= To do =
When you set down the entries, keep every word exactly as it is but drop the pictures.

= Records from a data source =
===
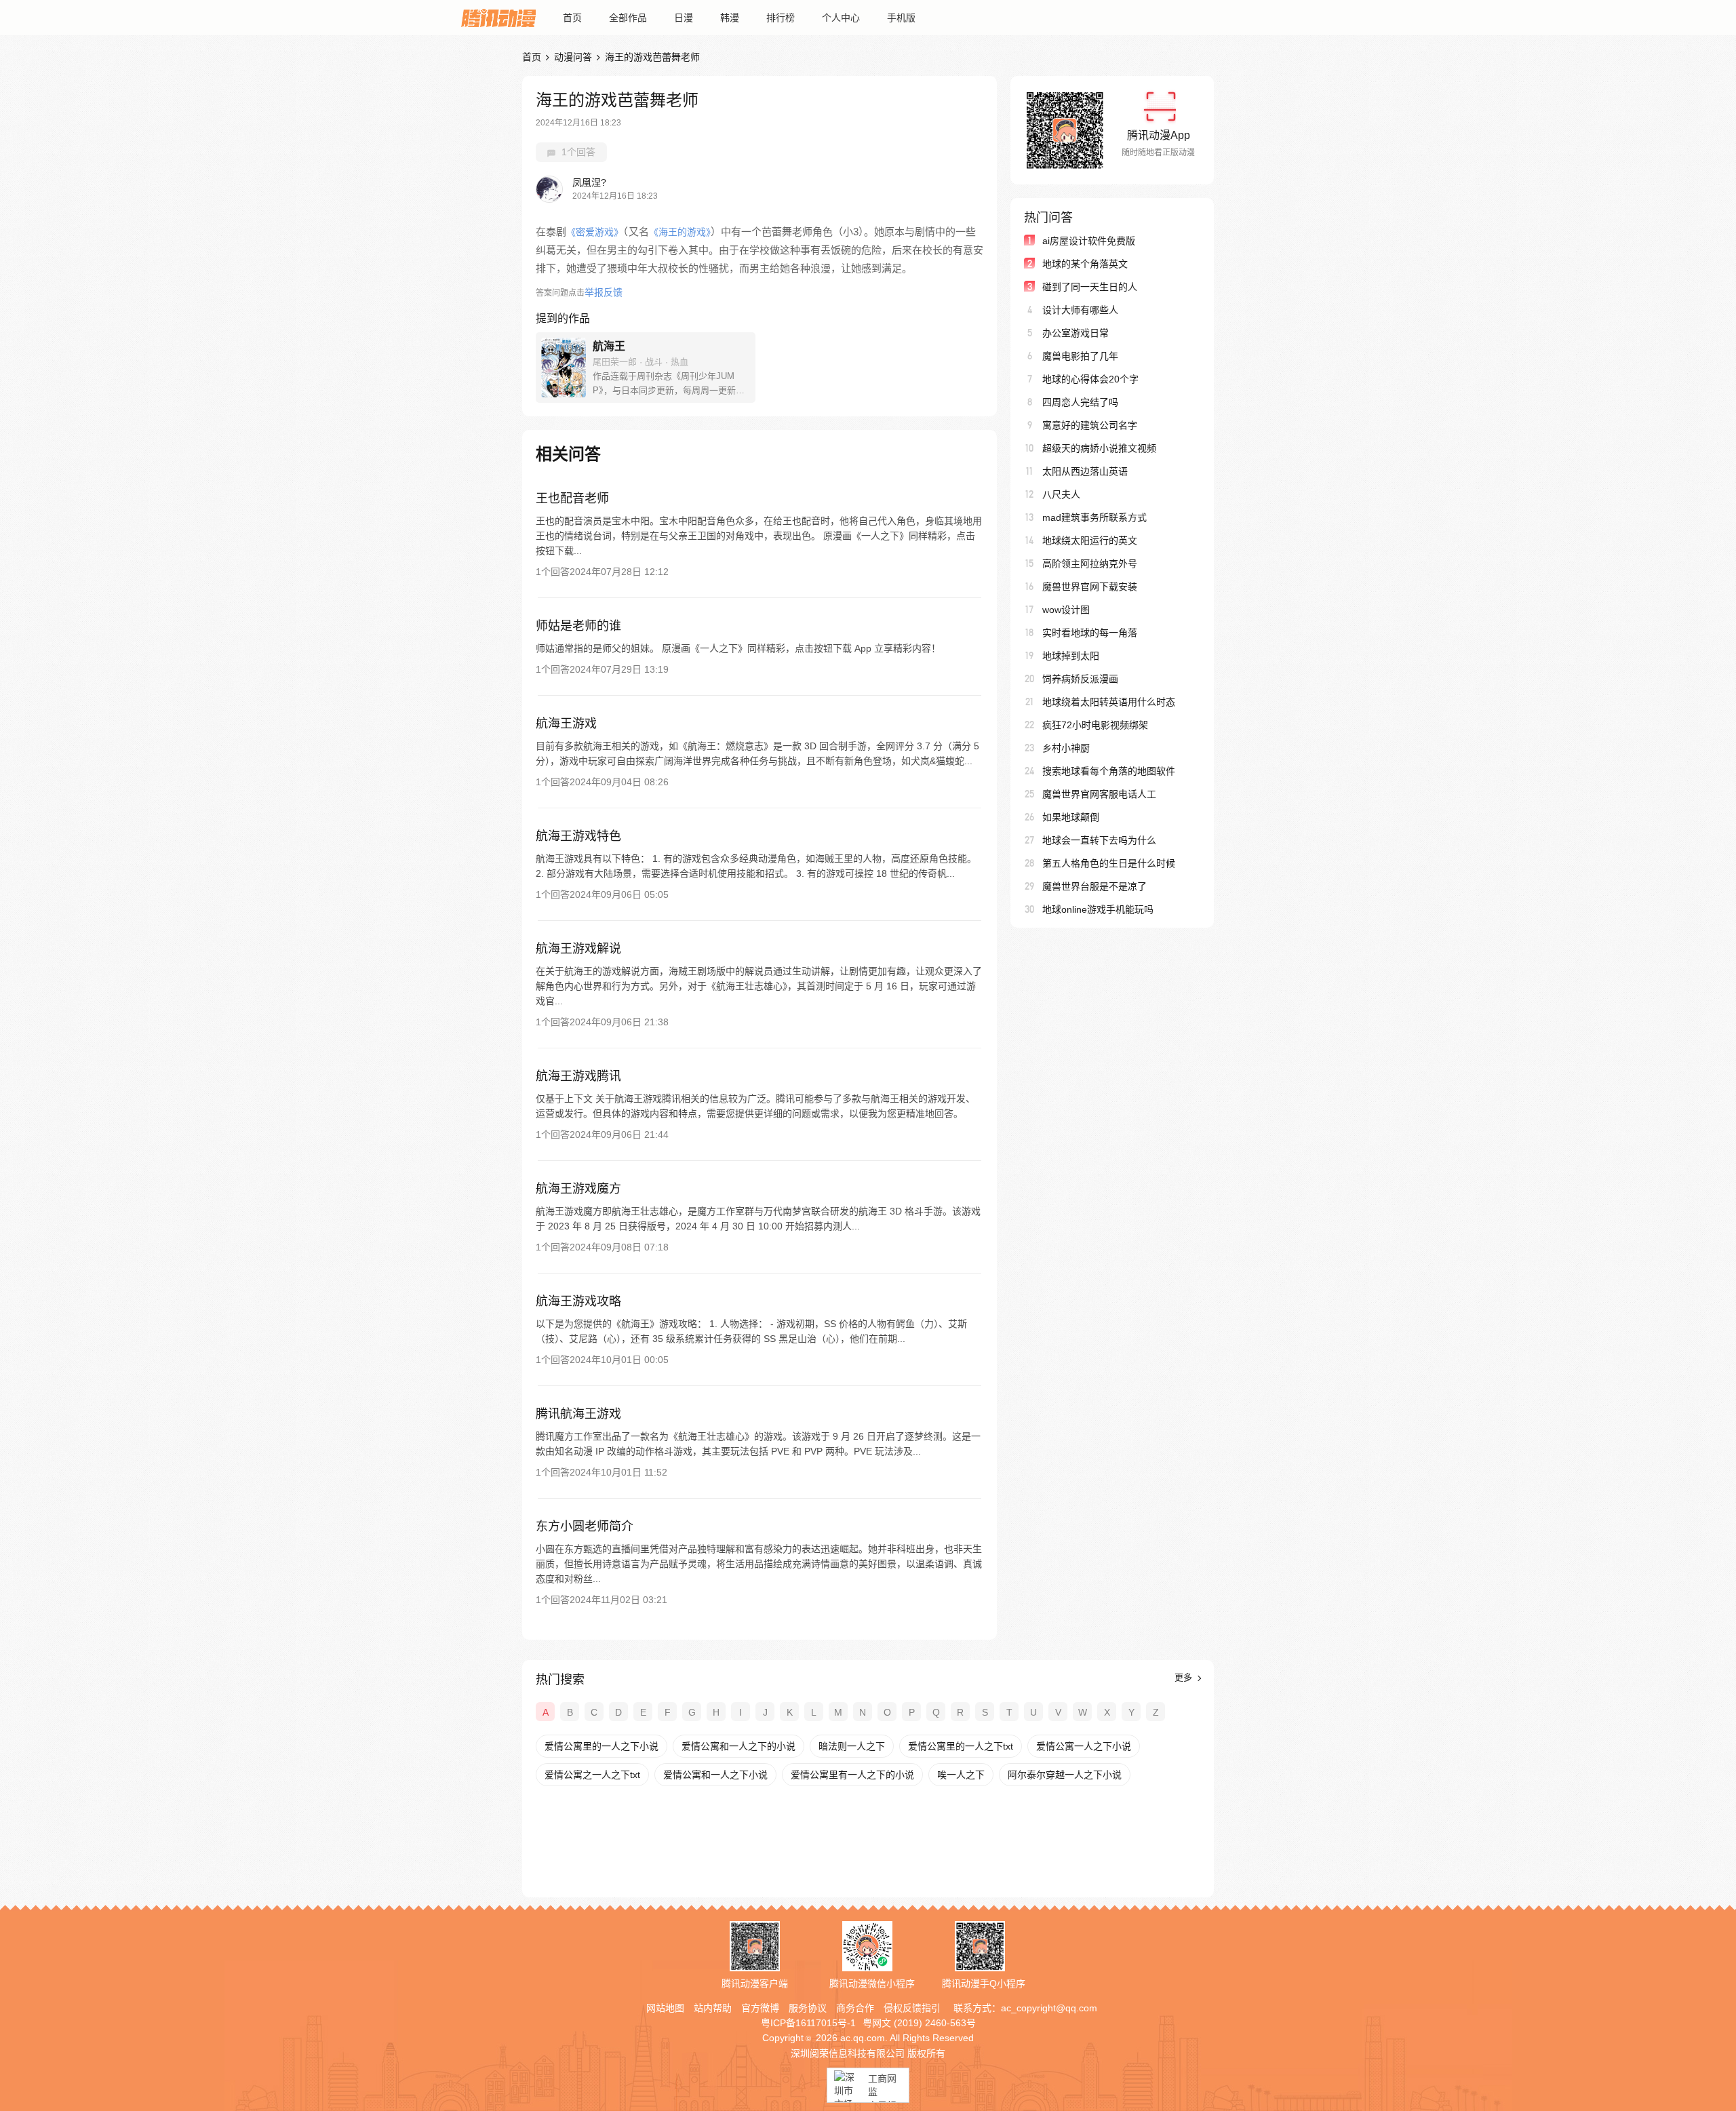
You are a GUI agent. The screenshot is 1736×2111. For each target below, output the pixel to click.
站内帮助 (713, 2008)
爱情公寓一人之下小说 (1083, 1746)
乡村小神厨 (1066, 748)
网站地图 (665, 2008)
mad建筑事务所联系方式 (1094, 517)
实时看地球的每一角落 (1089, 632)
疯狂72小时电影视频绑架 (1095, 724)
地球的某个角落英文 (1085, 263)
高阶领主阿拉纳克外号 (1089, 563)
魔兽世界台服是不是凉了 (1094, 886)
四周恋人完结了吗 (1080, 402)
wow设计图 (1066, 609)
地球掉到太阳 (1070, 655)
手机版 (901, 17)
===
= Written solution =
You are a GUI agent. The screenshot is 1736×2111. For each target below, output the pixel to click.
站内帮助 (713, 2008)
爱情公寓一人之下小说 (1083, 1746)
乡村小神厨 (1066, 748)
网站地图 (665, 2008)
mad建筑事务所联系方式 (1094, 517)
实时看地球的每一角落 (1089, 632)
疯狂72小时电影视频绑架 (1095, 724)
地球的某个角落英文 (1085, 263)
高阶领主阿拉纳克外号 (1089, 563)
魔兽世界台服是不是凉了 (1094, 886)
四周恋人完结了吗 (1080, 402)
wow设计图 (1066, 609)
地球掉到太阳 (1070, 655)
手机版 (901, 17)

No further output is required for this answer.